Count how many lines of the material below have the word "will" and give only the number.

---

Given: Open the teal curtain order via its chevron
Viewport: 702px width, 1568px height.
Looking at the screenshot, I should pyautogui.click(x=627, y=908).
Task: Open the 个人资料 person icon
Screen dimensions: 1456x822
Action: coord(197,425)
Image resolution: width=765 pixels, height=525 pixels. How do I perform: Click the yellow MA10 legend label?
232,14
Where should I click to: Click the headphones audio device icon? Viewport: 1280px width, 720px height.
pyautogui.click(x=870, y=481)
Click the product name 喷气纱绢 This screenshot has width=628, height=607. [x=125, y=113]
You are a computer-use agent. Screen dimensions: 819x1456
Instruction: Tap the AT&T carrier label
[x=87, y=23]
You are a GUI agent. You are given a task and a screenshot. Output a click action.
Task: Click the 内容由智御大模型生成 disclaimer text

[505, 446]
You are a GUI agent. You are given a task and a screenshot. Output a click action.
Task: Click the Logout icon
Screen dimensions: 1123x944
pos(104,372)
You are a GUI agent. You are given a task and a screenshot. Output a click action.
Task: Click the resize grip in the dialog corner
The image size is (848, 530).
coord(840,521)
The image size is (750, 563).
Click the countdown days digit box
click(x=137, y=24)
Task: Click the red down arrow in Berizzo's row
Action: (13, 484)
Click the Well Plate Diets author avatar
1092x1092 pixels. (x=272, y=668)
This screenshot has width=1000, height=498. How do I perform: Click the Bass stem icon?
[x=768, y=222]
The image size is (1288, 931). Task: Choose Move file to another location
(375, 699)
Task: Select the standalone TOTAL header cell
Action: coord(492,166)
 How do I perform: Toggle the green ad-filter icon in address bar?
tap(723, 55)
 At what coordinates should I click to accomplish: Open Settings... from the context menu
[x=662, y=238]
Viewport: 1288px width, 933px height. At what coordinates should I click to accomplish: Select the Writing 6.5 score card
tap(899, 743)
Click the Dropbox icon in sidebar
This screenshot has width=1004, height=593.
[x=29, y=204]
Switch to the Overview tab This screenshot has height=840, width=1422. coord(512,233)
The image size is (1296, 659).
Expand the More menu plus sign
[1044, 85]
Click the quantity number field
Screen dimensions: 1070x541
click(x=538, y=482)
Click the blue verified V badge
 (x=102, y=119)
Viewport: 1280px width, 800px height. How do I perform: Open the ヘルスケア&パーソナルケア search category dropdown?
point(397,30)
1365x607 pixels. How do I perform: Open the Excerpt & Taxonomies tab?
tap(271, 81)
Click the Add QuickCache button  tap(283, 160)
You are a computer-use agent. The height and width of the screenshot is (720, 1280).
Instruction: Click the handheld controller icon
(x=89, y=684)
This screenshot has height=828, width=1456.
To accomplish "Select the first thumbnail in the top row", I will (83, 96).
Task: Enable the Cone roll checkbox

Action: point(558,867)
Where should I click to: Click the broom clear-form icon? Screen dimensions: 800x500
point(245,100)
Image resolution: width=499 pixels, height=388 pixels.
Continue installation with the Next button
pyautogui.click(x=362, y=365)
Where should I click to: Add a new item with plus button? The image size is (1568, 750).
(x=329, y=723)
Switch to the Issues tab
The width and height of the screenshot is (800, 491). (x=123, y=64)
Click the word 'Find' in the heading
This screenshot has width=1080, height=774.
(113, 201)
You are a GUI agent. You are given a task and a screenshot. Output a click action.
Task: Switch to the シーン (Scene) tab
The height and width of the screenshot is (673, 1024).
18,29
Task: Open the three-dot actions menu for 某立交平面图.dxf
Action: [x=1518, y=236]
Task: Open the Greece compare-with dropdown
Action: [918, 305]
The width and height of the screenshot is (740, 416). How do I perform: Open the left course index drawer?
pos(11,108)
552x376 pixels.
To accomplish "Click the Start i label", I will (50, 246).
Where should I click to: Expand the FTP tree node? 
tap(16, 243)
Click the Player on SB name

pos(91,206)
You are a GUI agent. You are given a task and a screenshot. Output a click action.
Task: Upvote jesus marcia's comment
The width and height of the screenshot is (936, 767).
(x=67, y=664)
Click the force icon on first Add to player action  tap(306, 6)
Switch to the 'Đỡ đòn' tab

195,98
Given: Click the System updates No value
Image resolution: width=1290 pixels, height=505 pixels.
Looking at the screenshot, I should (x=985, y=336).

---

Solution for this exercise:
2